## YOUR INSTRUCTIONS
Would you give the entries below again in full, exactly as they stand?

## MATERIAL PROVIDED
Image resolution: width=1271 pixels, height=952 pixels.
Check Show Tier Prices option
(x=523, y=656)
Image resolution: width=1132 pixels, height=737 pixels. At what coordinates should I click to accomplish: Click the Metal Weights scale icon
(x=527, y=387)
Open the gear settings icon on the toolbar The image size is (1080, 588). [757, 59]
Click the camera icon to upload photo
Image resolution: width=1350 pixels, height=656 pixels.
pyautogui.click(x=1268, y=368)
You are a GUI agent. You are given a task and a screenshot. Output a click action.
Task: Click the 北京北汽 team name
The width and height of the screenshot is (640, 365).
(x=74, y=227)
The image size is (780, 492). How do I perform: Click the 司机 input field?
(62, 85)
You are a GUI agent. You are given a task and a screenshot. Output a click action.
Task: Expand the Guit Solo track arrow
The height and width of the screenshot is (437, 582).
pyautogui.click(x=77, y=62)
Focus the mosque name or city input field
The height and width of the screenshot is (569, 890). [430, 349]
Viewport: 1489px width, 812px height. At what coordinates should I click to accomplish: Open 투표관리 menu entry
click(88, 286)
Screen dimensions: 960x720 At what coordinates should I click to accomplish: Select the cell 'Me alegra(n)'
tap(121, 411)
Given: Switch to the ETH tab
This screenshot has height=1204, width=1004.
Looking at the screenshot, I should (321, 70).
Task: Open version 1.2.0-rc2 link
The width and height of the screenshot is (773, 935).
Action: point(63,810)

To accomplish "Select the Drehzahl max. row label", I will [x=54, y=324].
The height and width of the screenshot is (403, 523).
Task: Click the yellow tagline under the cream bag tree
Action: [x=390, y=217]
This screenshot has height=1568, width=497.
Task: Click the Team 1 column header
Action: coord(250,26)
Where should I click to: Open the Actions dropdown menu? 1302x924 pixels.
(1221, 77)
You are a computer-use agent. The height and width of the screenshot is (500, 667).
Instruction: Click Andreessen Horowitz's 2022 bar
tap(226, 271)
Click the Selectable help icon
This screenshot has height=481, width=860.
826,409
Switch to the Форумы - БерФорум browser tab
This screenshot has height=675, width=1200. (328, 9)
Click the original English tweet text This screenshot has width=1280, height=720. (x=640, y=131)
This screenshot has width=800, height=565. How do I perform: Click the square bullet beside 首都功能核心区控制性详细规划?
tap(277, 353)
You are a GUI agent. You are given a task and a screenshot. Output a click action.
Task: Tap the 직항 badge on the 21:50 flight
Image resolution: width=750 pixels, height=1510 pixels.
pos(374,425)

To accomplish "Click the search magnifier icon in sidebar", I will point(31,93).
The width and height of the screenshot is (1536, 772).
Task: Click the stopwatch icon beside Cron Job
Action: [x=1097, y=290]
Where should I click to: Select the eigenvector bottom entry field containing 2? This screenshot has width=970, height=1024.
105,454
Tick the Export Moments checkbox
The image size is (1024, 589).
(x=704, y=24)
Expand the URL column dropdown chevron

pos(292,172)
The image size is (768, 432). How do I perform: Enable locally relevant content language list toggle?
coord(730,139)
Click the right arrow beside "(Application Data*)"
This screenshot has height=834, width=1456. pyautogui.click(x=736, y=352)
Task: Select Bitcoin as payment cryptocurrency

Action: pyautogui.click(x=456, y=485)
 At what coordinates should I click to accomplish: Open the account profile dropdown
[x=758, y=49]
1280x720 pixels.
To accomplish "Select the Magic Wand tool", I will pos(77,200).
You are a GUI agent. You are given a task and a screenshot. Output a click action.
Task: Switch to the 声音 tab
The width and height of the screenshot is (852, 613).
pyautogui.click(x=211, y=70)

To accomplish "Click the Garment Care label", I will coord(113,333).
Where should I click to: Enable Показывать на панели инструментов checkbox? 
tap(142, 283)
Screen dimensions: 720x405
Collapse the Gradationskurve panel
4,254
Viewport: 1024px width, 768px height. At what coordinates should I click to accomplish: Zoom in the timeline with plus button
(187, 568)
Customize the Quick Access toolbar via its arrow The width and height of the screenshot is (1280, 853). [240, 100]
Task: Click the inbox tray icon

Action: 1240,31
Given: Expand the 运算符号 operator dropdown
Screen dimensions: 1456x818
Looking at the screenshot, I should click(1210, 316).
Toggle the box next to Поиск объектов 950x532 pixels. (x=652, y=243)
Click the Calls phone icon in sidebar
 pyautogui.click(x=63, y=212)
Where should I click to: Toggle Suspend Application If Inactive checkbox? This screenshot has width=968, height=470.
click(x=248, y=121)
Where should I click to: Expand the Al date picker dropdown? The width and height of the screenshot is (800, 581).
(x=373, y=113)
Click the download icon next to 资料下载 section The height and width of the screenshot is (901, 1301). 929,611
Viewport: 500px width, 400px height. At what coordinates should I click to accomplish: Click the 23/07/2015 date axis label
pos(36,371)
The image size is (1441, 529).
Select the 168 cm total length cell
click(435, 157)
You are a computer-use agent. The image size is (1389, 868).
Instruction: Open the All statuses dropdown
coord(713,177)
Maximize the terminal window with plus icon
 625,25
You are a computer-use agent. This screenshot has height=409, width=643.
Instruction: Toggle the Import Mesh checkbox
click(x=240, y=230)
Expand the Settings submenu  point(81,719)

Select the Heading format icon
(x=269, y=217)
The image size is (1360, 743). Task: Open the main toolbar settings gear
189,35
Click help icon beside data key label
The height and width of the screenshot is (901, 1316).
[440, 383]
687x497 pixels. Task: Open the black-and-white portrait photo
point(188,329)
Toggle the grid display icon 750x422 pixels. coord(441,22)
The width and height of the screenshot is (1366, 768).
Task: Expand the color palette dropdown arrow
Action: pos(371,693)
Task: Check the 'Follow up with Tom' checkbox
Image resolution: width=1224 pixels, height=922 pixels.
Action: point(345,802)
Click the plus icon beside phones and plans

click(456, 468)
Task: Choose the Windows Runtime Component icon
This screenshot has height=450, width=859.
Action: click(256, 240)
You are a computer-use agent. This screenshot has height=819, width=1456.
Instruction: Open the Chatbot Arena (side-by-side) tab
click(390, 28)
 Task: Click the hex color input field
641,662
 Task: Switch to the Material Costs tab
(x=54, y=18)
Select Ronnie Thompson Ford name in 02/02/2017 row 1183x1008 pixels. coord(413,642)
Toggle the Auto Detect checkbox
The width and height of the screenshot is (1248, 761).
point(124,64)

## SOLUTION FOR THIS PROBLEM
Image resolution: width=1271 pixels, height=952 pixels.
Check Show Tier Prices option
(x=523, y=656)
Image resolution: width=1132 pixels, height=737 pixels. At what coordinates should I click to accomplish: Click the Metal Weights scale icon
(x=527, y=387)
Open the gear settings icon on the toolbar The image size is (1080, 588). [757, 59]
Click the camera icon to upload photo
Image resolution: width=1350 pixels, height=656 pixels.
pyautogui.click(x=1268, y=368)
You are a GUI agent. You are given a task and a screenshot. Output a click action.
Task: Click the 北京北汽 team name
The width and height of the screenshot is (640, 365).
(x=74, y=227)
The image size is (780, 492). How do I perform: Click the 司机 input field?
(62, 85)
You are a GUI agent. You are given a task and a screenshot. Output a click action.
Task: Expand the Guit Solo track arrow
The height and width of the screenshot is (437, 582).
pyautogui.click(x=77, y=62)
Focus the mosque name or city input field
The height and width of the screenshot is (569, 890). [430, 349]
Viewport: 1489px width, 812px height. At what coordinates should I click to accomplish: Open 투표관리 menu entry
click(88, 286)
Screen dimensions: 960x720 At what coordinates should I click to accomplish: Select the cell 'Me alegra(n)'
tap(121, 411)
Given: Switch to the ETH tab
This screenshot has height=1204, width=1004.
Looking at the screenshot, I should (321, 70).
Task: Open version 1.2.0-rc2 link
The width and height of the screenshot is (773, 935).
Action: point(63,810)

To accomplish "Select the Drehzahl max. row label", I will [x=54, y=324].
The height and width of the screenshot is (403, 523).
Task: Click the yellow tagline under the cream bag tree
Action: [x=390, y=217]
This screenshot has height=1568, width=497.
Task: Click the Team 1 column header
Action: coord(250,26)
Where should I click to: Open the Actions dropdown menu? 1302x924 pixels.
(1221, 77)
You are a computer-use agent. The height and width of the screenshot is (500, 667).
Instruction: Click Andreessen Horowitz's 2022 bar
tap(226, 271)
Click the Selectable help icon
This screenshot has height=481, width=860.
826,409
Switch to the Форумы - БерФорум browser tab
This screenshot has height=675, width=1200. (328, 9)
Click the original English tweet text This screenshot has width=1280, height=720. (x=640, y=131)
This screenshot has width=800, height=565. How do I perform: Click the square bullet beside 首都功能核心区控制性详细规划?
tap(277, 353)
You are a GUI agent. You are given a task and a screenshot. Output a click action.
Task: Tap the 직항 badge on the 21:50 flight
Image resolution: width=750 pixels, height=1510 pixels.
pos(374,425)

To accomplish "Click the search magnifier icon in sidebar", I will point(31,93).
The width and height of the screenshot is (1536, 772).
Task: Click the stopwatch icon beside Cron Job
Action: [x=1097, y=290]
Where should I click to: Select the eigenvector bottom entry field containing 2? This screenshot has width=970, height=1024.
105,454
Tick the Export Moments checkbox
The image size is (1024, 589).
(x=704, y=24)
Expand the URL column dropdown chevron

pos(292,172)
The image size is (768, 432). How do I perform: Enable locally relevant content language list toggle?
coord(730,139)
Click the right arrow beside "(Application Data*)"
This screenshot has height=834, width=1456. pyautogui.click(x=736, y=352)
Task: Select Bitcoin as payment cryptocurrency

Action: pyautogui.click(x=456, y=485)
 At what coordinates should I click to accomplish: Open the account profile dropdown
[x=758, y=49]
1280x720 pixels.
To accomplish "Select the Magic Wand tool", I will pos(77,200).
You are a GUI agent. You are given a task and a screenshot. Output a click action.
Task: Switch to the 声音 tab
The width and height of the screenshot is (852, 613).
pyautogui.click(x=211, y=70)

To accomplish "Click the Garment Care label", I will coord(113,333).
Where should I click to: Enable Показывать на панели инструментов checkbox? 
tap(142, 283)
Screen dimensions: 720x405
Collapse the Gradationskurve panel
4,254
Viewport: 1024px width, 768px height. At what coordinates should I click to accomplish: Zoom in the timeline with plus button
(187, 568)
Customize the Quick Access toolbar via its arrow The width and height of the screenshot is (1280, 853). [240, 100]
Task: Click the inbox tray icon

Action: 1240,31
Given: Expand the 运算符号 operator dropdown
Screen dimensions: 1456x818
Looking at the screenshot, I should click(1210, 316).
Toggle the box next to Поиск объектов 950x532 pixels. (x=652, y=243)
Click the Calls phone icon in sidebar
 pyautogui.click(x=63, y=212)
Where should I click to: Toggle Suspend Application If Inactive checkbox? This screenshot has width=968, height=470.
click(x=248, y=121)
Where should I click to: Expand the Al date picker dropdown? The width and height of the screenshot is (800, 581).
(x=373, y=113)
Click the download icon next to 资料下载 section The height and width of the screenshot is (901, 1301). 929,611
Viewport: 500px width, 400px height. At what coordinates should I click to accomplish: Click the 23/07/2015 date axis label
pos(36,371)
The image size is (1441, 529).
Select the 168 cm total length cell
click(435, 157)
You are a computer-use agent. The image size is (1389, 868).
Instruction: Open the All statuses dropdown
coord(713,177)
Maximize the terminal window with plus icon
 625,25
You are a computer-use agent. This screenshot has height=409, width=643.
Instruction: Toggle the Import Mesh checkbox
click(x=240, y=230)
Expand the Settings submenu  point(81,719)

Select the Heading format icon
(x=269, y=217)
The image size is (1360, 743). Task: Open the main toolbar settings gear
189,35
Click help icon beside data key label
The height and width of the screenshot is (901, 1316).
[440, 383]
687x497 pixels. Task: Open the black-and-white portrait photo
point(188,329)
Toggle the grid display icon 750x422 pixels. coord(441,22)
The width and height of the screenshot is (1366, 768).
Task: Expand the color palette dropdown arrow
Action: pos(371,693)
Task: Check the 'Follow up with Tom' checkbox
Image resolution: width=1224 pixels, height=922 pixels.
Action: point(345,802)
Click the plus icon beside phones and plans

click(456, 468)
Task: Choose the Windows Runtime Component icon
This screenshot has height=450, width=859.
Action: click(256, 240)
You are a computer-use agent. This screenshot has height=819, width=1456.
Instruction: Open the Chatbot Arena (side-by-side) tab
click(390, 28)
 Task: Click the hex color input field
641,662
 Task: Switch to the Material Costs tab
(x=54, y=18)
Select Ronnie Thompson Ford name in 02/02/2017 row 1183x1008 pixels. coord(413,642)
Toggle the Auto Detect checkbox
The width and height of the screenshot is (1248, 761).
point(124,64)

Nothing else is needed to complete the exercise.